For the musicians, the clouds in the sky were met with relief. As they suited up in their elaborate uniforms, they knew they wouldn’t boil all day long.

First, the band marched with more than 30 other junior and senior high school bands in a parade through downtown. Then they appeared on the field at Bill Snyder Family Stadium during Saturday’s football half-time show.

The occasion was Band Day, which brought bands from across the state to perform for a sold-out crowd of 50,000 spectators at the K-State v. North Texas game.

For the show, the bands performed “Sweet Caroline,” “Jenny,” and “Build Me up Buttercup,” along with “God Bless America,” “1812 Overture” and “Wildcat Victory.” School dance teams, twirlers and colorguard were also featured.

About 150 students represented Manhattan High School alone. They scattered across Schulz’s front yard prior to the 1 p.m. parade, fixing their uniforms, preparing their instruments and finding their sheet music.

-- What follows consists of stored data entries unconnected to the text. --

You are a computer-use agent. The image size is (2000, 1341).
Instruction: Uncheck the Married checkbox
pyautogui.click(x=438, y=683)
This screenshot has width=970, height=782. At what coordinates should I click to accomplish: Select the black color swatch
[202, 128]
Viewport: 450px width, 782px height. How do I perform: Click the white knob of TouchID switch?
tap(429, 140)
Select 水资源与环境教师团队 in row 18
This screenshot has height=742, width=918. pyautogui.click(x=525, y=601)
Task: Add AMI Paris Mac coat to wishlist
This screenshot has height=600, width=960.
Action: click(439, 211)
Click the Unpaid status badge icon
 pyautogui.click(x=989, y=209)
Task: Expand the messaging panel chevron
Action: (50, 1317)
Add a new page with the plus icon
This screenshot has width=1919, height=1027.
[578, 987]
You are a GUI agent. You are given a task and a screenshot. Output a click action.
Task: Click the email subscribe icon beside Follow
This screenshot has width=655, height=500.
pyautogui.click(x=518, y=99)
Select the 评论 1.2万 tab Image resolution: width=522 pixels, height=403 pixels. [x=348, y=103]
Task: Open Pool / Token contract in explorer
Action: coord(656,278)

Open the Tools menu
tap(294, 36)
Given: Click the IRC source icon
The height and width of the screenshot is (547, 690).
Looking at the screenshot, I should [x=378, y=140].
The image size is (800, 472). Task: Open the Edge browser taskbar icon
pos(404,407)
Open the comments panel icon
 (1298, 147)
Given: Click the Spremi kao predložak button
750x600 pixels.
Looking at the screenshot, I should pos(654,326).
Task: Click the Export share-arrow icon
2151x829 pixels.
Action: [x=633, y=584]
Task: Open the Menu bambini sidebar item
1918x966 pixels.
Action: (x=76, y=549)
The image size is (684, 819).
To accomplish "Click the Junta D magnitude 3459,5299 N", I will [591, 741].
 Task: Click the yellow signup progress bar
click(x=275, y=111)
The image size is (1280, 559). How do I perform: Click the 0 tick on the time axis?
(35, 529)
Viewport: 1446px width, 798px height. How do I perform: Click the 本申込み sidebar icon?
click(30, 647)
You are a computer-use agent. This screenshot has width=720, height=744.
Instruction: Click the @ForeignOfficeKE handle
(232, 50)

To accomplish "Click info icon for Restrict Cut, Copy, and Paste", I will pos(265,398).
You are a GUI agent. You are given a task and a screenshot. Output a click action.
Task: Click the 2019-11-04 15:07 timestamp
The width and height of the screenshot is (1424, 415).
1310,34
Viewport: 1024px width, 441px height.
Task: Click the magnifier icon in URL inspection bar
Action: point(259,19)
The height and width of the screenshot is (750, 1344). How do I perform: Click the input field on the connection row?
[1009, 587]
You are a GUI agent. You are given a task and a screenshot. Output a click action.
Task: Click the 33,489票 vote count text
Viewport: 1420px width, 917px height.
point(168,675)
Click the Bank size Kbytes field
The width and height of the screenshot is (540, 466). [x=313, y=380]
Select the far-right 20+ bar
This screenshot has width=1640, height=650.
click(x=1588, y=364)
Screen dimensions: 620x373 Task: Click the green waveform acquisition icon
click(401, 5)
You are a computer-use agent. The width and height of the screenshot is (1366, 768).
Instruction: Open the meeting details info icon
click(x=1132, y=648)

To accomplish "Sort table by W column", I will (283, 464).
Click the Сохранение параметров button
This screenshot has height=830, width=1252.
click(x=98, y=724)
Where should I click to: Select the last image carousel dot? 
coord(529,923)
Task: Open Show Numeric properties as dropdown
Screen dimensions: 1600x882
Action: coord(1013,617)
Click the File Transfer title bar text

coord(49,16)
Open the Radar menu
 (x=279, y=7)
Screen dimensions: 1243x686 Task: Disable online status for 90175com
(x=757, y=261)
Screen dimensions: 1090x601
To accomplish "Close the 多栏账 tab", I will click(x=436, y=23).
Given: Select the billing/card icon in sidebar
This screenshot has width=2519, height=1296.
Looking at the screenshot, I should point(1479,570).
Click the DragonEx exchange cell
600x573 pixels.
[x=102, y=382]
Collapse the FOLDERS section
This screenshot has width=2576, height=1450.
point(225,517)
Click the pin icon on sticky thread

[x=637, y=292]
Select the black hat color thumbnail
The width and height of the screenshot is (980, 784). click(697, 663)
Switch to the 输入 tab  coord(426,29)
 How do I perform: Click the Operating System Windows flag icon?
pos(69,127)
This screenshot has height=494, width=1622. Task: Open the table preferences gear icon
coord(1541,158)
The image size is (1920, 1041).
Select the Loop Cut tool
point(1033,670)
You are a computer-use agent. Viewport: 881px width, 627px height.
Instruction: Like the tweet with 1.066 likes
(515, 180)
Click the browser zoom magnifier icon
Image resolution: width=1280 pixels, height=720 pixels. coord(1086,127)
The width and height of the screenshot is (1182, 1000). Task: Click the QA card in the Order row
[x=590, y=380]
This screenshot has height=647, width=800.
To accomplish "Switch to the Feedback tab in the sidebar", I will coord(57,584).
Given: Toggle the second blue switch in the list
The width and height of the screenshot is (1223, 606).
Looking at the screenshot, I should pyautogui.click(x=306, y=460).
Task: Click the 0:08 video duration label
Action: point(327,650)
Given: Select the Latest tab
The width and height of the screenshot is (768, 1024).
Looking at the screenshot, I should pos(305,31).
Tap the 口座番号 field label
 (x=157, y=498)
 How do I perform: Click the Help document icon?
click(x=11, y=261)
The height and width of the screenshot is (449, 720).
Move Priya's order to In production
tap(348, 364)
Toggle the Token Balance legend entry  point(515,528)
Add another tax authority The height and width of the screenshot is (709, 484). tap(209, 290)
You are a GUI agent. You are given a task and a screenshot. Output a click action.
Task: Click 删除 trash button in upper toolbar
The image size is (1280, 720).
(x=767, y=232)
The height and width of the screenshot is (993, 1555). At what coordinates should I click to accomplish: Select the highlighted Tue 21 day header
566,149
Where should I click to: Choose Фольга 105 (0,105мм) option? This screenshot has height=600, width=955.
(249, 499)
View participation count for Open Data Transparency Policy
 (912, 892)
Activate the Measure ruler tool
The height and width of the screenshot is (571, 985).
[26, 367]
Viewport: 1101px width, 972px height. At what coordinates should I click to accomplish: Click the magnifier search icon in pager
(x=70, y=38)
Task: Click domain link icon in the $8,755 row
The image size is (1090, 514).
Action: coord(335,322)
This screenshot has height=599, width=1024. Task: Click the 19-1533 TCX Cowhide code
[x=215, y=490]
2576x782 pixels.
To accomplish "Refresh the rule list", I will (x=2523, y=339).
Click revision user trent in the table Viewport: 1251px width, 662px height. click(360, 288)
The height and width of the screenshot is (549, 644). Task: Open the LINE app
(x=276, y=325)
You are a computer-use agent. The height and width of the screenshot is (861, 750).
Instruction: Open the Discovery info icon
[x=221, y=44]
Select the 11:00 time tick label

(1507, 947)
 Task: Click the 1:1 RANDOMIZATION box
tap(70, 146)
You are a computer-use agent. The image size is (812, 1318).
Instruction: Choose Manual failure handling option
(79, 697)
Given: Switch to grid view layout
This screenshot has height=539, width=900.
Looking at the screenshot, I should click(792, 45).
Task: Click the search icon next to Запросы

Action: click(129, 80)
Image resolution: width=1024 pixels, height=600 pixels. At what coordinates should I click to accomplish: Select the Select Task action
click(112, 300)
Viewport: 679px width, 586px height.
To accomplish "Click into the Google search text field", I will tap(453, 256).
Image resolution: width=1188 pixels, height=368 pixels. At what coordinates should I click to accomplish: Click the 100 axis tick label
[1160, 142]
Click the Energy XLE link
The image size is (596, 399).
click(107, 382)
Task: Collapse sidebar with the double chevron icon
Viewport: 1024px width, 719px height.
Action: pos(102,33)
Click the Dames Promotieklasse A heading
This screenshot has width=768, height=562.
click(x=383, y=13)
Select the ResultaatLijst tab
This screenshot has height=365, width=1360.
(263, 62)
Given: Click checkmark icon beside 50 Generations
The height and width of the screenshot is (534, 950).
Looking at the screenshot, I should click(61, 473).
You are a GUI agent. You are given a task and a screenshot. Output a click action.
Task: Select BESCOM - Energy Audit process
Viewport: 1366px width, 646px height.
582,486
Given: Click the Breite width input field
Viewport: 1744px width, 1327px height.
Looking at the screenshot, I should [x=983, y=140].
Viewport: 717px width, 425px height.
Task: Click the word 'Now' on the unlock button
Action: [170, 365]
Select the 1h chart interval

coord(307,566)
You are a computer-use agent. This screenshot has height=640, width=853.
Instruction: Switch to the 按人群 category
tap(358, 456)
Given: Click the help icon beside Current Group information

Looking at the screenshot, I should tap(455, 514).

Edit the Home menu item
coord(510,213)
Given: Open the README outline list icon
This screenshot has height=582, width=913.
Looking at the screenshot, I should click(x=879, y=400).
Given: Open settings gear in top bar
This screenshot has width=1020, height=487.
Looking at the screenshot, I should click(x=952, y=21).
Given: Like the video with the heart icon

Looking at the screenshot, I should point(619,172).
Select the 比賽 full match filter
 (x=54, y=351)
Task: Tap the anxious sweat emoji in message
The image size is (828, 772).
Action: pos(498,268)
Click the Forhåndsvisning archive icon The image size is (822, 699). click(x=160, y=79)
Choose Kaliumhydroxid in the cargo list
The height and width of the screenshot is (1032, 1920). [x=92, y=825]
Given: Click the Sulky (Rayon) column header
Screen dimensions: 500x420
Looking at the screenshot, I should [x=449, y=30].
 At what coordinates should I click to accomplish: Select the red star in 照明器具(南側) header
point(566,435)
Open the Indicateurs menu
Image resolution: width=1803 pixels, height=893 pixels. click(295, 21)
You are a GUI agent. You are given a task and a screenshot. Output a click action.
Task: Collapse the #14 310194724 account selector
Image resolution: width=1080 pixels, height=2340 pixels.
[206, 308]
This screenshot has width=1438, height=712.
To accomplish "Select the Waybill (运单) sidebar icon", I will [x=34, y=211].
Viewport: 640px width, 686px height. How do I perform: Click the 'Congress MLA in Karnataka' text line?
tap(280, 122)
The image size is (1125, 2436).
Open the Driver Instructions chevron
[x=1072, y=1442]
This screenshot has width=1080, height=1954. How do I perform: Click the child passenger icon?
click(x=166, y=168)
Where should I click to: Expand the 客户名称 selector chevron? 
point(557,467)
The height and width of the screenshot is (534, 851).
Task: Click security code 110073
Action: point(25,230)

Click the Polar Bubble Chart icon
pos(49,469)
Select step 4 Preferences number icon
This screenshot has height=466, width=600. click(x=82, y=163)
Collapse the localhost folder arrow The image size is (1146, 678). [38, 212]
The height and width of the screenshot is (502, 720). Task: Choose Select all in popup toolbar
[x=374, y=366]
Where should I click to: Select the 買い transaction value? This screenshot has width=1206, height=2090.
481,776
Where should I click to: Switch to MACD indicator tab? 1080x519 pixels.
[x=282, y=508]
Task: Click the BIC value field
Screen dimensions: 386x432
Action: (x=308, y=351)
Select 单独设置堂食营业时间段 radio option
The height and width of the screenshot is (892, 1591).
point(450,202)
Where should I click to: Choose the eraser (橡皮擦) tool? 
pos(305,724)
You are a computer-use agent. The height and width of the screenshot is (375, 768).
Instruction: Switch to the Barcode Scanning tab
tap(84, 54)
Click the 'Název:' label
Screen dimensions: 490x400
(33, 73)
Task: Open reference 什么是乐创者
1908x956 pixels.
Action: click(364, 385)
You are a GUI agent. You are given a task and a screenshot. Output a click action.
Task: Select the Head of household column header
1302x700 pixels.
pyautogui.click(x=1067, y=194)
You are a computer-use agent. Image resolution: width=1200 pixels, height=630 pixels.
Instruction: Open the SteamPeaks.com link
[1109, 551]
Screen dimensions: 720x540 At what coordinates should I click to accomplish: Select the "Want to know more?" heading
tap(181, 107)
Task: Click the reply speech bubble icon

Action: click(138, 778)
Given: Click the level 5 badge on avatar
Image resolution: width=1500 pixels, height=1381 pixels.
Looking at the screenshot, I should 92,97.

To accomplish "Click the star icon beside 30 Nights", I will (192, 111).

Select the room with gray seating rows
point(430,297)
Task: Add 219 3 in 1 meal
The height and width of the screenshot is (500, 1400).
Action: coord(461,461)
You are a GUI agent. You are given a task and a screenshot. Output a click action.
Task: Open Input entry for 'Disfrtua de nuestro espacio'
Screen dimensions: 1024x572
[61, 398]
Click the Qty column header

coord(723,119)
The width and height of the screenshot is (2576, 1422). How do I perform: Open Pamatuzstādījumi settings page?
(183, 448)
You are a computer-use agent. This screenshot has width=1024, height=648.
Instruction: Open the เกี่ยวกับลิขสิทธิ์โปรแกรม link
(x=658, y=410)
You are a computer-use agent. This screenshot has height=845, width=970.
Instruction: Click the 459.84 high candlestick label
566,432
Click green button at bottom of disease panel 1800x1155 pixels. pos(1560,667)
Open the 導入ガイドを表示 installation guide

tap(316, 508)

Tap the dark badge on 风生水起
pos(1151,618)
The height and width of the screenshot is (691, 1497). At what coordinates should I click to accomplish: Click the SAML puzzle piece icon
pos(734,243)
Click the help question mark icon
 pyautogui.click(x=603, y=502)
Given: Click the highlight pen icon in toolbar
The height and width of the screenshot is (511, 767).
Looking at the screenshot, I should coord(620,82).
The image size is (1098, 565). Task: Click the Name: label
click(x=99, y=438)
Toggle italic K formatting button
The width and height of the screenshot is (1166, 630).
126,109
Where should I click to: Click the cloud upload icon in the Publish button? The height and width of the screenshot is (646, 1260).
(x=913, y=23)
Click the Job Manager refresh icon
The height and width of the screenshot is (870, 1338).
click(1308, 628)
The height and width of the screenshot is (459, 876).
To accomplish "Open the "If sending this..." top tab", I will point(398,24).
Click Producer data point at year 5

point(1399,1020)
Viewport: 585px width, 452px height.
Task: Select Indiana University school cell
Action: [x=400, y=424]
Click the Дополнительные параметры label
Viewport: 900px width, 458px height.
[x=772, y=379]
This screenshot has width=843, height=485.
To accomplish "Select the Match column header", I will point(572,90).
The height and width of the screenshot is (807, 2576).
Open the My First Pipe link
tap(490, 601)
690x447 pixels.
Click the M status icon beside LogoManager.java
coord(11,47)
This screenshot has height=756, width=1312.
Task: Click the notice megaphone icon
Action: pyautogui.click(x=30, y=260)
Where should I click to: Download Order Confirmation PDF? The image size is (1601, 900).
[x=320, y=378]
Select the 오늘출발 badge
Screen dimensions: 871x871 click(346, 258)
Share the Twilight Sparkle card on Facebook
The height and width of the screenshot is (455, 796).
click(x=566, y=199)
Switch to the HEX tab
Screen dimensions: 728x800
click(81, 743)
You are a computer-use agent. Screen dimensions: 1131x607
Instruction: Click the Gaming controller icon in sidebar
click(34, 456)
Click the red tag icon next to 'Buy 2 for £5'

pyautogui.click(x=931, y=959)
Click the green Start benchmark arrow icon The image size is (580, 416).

The colorguard members practiced their formation while the twirler threw her baton and the dance team did their stretches. 

Band director Joel Gittle said members were excited to get on the field with 2,000 musicians and play for 50,000 people.

Gittle said the band has practiced every morning for about 40 minutes, using performances at the high school’s sports games as practice for the big event.

They were the first school band to appear in the parade, directly following the K-State marching band.

The drum majors for the band, Anna Brokesh, Andrew Schulz and Matthew Scott, all seniors, echoed their own excitement for the day, with Brokesh saying it’s always a good bonding experience.

It is Brokesh’s second year as a drum major, but the first Band Day for Schulz and Scott . “It’s an awesome feeling to be leader of the band,” Scott said.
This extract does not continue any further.